#### [Prompt]
Return every line in the records below that contains the word "Open".

-- START Data excerpts --

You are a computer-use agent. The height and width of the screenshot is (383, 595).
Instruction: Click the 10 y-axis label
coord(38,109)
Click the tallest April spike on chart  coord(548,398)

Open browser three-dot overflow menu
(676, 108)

-- END Data excerpts --
-- START Data excerpts --

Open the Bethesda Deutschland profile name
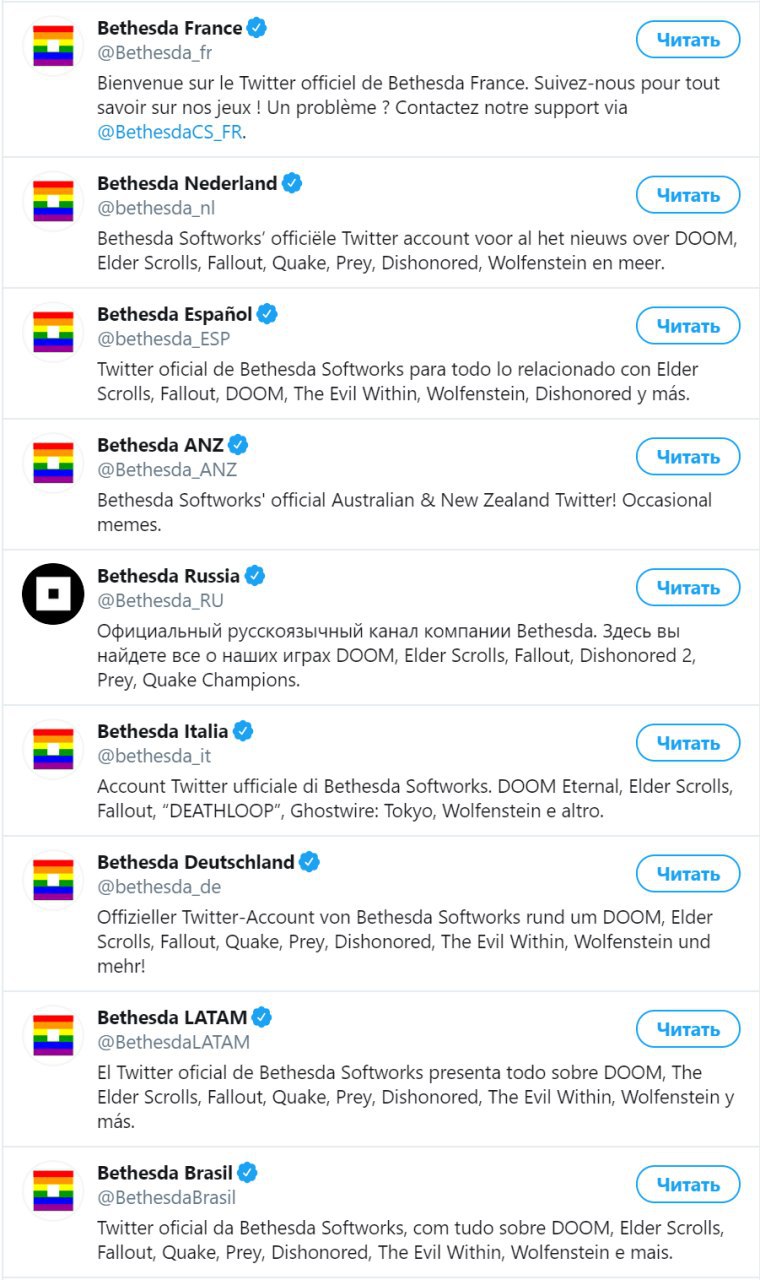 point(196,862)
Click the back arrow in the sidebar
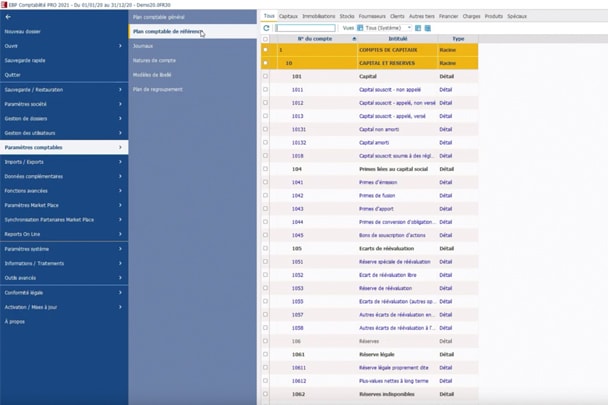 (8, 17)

-- END Data excerpts --

#### [Task solution]
Open browser three-dot overflow menu
Open the Bethesda Deutschland profile name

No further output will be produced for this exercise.